El proyecto que Miró-Sans está fraguando junto a su equipo en el Empordà y que debería inaugurarse en 2024 incluye la posibilidad de alquilar temporadas enteras de invierno para trabajar desde allí. “Aunque el espíritu del espacio se trata realmente de la bienestar Haremos un circuito termal de 45 minutos que se realizará en privado y rodeado de vegetación. No hay chorros y cloro por todas partes.
Siente que en el Empordà, donde está a punto de abrir, hay tanto que hacer como en el Eixample, donde estuvo Casa Bonay hace más de cinco años. «Me enamoré del barrio, pero entonces no había casi nada como ahora», dice Miró-Sans de una zona que ha sufrido una transformación pacífica, no demasiado ruidosa, al menos para los estándares de una ciudad donde hay tanta tendencia a criticar lo nuevo como a criticar a los que critican lo nuevo.

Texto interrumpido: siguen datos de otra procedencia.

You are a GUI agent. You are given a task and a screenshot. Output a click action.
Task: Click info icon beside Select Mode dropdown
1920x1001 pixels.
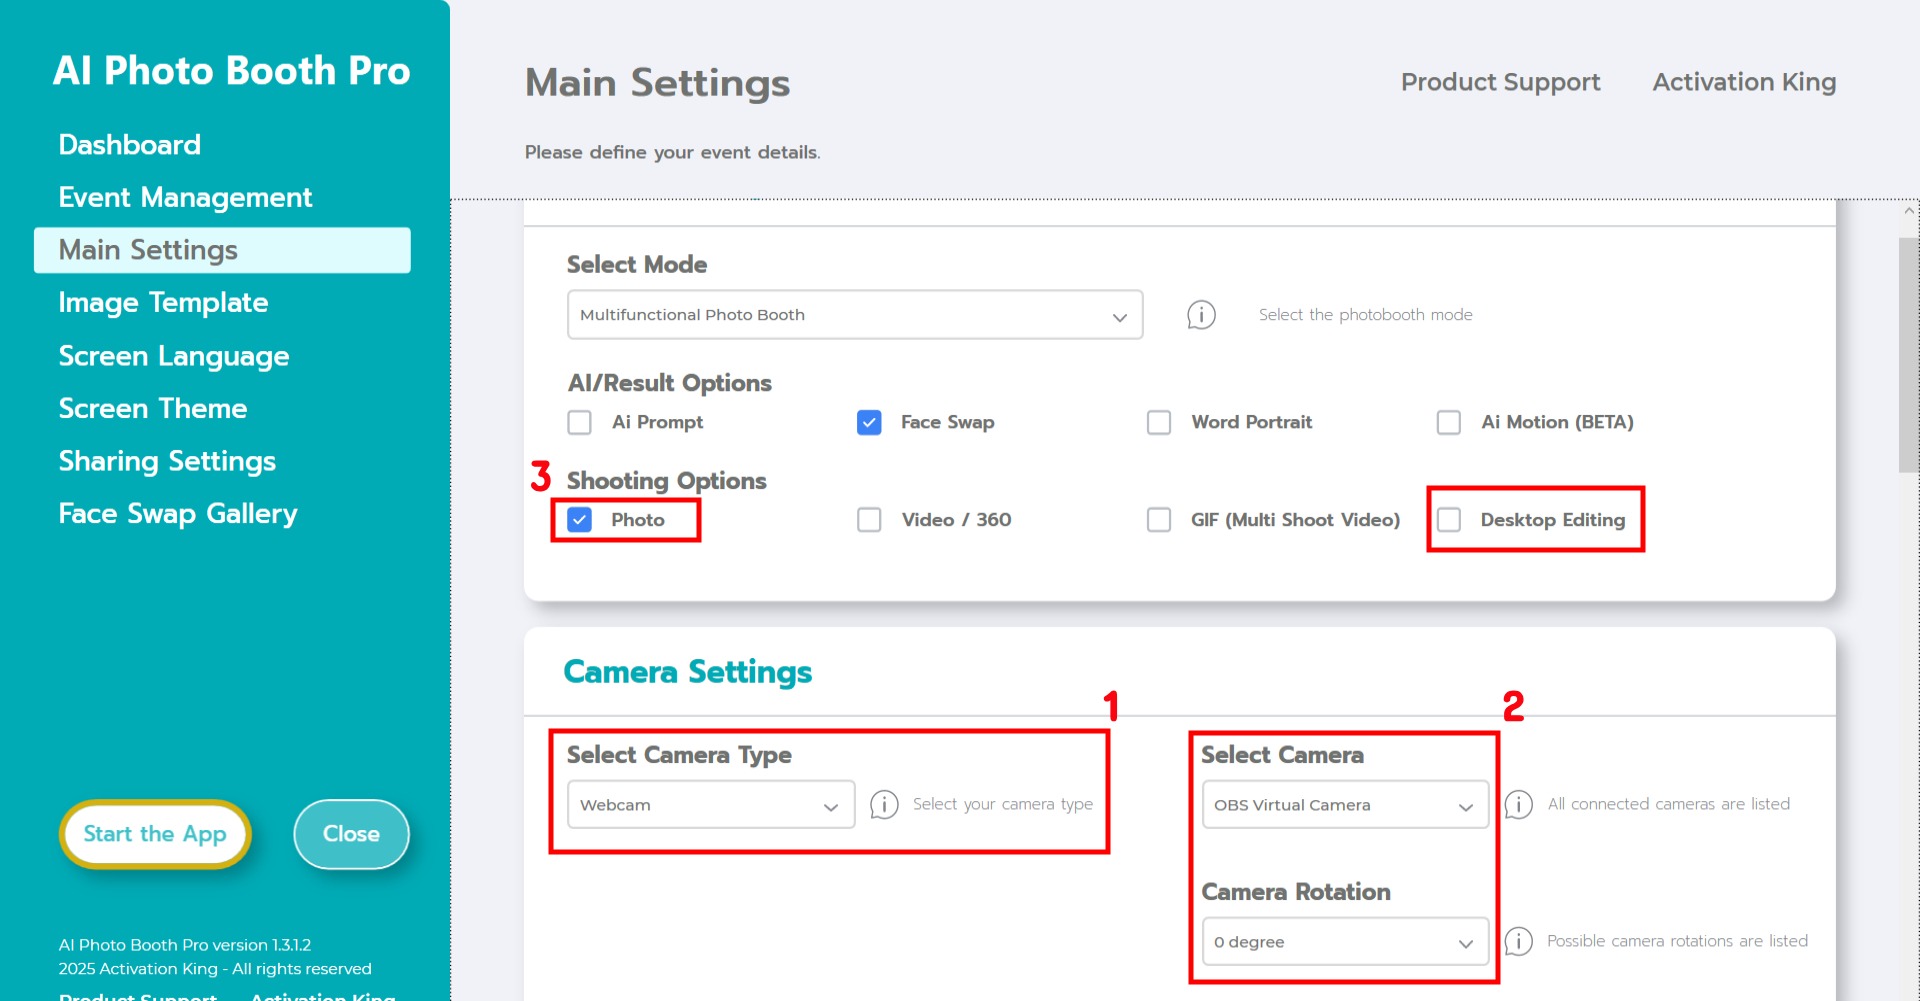[1201, 315]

El Barcelona gana cuando su gente iguala. Y Casa Bonay siempre ha intentado ser muy urbana, con las luces de Santa & Cole, las mantas de Teixidors, la tienda montada junto a los responsables de Apartamento Magazine, las lecturas que ofrece Jan Martí de Blackie Books o el mobiliario de Marc Nariz.
“Cuando empezamos había muchas ganas de todo, luego se complicó la cosa y ahora siento que volvemos a estar alineados en esta ciudad”, dice Miró-Sans. “El problema sigue siendo cómo crear ese modelo de turismo de calidad que todo el mundo dice querer pero que parece muy difícil de definir”. Lo que le costó mucho definir fue el restaurante Casa Bonay. “Fue un poco dramático, no les mentiré. Creo que empezamos con un proyecto con vinos naturales y embutidos que, no sé, hace siete años todavía no se entendía”. Luego se aliaron con los de Xemei, otro tótem barcelonista de la última década. Pero ni siquiera ha terminado de cuajar. Ahora, en Bodega, la última reencarnación del restaurante, el chef Giacomo Hassan se apega a las cosas locales y las cosas finalmente han encajado. “Es que cuando alguien vino a mí y me dijo: ‘Bueno, mi suegra fue al hotel a comer y…’. Uf, me hizo temblar. Ahora, bueno, creo que incluso podríamos considerar abrir algo en Madrid si encontramos el lugar adecuado. Estamos preparados para cualquier cosa y creo que la gente también lo está para nosotros. Nos hemos movido mucho con la piel y ahora hemos aprendido a hacerlo con la piel y con la cabeza”.